Here in Chicago, the line extended the entire length of the city’s Navy Pier,  more than a half-mile long, and beyond, taking reporters a full 30 minutes just to walk from the beginning to the end . It was a moving site. The line was so long, applicants had to be turned away. Young people had shown up hours before the process began.
The New York Times reported , “Thousands of immigrants also waited in lines outside the offices of immigrants’ groups and flooded churches and law offices in Los Angeles, Miami, New York, Boston and Houston, among other cities.”
But Arizona governor Jan Brewer, notorious for her tough (and some—like me and the U.S. Bishops—might say, wrong) stance on immigration, has issued an executive order denying benefits  to the DREAMers, claiming that because the Obama’s order does not give the DREAMers legal residency, they’re not eligible for public benefits. Oh, and she, like the throngs of grandchildren and great grandchildren of immigrants themselves who claim their ancestors “came here legally” (Show me your papers!), are worried these fellow sisters and brothers who actually have more claim to North American heritage might be a drain on the system. In other words, they cost too much. Of course, this completely ignores just how much they actually contribute to the economy.
Included in the benefits Brewer seeks to deny Latinos are drivers licenses, immigration lawyers in Arizona say she can’t do. The state’s East Valley Tribune: 
'Regina Jefferies acknowledged that those who will be part of the deferred action program will not have legal status. What they have, however, is "lawful presence.''
"They've got permission to be here,'' she said.

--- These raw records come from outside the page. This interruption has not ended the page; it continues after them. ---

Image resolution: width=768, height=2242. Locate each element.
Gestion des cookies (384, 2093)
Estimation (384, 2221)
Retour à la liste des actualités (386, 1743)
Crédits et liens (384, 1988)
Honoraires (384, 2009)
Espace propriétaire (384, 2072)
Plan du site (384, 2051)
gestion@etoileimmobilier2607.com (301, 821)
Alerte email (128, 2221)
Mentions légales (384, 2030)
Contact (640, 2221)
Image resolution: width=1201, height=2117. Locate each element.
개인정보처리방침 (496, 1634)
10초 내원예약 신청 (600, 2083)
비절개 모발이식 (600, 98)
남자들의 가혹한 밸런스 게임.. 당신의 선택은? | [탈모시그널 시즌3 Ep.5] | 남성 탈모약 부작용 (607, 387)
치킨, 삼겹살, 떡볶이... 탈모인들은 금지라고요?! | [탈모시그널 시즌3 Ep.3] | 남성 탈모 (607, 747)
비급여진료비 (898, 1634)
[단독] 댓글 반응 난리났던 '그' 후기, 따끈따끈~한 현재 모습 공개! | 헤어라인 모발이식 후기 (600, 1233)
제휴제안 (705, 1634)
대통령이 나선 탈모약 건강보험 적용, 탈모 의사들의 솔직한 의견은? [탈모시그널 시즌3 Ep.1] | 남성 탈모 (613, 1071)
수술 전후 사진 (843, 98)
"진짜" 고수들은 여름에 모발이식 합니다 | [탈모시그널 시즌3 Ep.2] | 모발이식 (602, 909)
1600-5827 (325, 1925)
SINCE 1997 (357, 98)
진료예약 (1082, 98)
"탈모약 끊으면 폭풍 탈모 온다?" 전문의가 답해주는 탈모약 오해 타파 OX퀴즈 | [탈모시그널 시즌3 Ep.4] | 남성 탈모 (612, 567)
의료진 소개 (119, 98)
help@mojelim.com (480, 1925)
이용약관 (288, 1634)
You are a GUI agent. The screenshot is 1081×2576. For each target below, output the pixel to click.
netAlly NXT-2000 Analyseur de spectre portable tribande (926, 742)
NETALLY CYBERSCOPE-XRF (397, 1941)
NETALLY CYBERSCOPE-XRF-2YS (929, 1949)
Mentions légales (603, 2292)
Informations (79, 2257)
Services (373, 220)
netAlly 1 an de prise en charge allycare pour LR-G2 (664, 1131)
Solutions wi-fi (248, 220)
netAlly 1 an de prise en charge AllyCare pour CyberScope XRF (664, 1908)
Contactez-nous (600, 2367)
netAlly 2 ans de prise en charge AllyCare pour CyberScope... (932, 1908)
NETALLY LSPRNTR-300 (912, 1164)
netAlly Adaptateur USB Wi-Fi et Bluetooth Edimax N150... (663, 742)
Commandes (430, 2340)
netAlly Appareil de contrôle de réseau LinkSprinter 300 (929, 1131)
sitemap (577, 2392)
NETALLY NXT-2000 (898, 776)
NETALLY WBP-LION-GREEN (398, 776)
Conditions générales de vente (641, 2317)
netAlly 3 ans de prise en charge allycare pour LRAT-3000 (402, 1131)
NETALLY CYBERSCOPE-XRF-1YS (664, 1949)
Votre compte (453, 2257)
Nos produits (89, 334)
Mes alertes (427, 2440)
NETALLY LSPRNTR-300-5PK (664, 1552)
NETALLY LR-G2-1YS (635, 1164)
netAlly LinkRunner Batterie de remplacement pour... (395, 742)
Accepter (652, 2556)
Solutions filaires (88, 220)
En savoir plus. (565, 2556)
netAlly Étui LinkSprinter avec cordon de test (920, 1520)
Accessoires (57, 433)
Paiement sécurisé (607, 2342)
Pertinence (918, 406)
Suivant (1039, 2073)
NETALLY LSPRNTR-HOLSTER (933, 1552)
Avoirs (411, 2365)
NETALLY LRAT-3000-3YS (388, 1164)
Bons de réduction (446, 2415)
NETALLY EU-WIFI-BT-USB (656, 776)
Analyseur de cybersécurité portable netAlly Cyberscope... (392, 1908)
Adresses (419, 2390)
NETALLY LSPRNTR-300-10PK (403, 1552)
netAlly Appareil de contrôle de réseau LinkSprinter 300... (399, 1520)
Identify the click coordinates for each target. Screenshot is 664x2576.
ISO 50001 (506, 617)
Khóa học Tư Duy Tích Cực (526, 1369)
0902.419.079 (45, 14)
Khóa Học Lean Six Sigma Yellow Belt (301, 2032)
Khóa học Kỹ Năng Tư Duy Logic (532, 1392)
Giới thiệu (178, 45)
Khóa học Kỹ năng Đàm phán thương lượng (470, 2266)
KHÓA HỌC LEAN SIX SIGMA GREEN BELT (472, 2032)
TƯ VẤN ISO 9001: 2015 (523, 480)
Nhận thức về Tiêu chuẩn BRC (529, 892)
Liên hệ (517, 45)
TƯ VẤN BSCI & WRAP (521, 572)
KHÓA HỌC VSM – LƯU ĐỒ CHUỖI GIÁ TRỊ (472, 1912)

In fact, Jefferies said the whole concept of deferred action, while vastly expanded under the president's announcement, is not new. She said federal immigration officials have similarly classified others in the past, such as victims of domestic violence, and made their presence legal.
Jefferies said that classification will not entitle those in the new program to things like food stamps. But she said anyone who is granted deferred action can sue -- she believes successfully -- if the state denies any of these people a driver's license.'
Chicago Public Radio’s blogger Achy Obejas  thinks that the move “is designed more to mess with the president at the expense of immigrants than to actually do anything about those immigrants.” Given the all of the anti-immigrant sentiment coming out of that state, I’m not so sure.
Republicans like Brewer as well as Democrats should be wary though, if not now, then in the future if they can't get their act together on immigration reform. Each month 50,000 Latinos in this country reach voting age and 700,000 immigrants naturalize each year.  Failing to pass the DREAM Act seems only to be the first of their problems.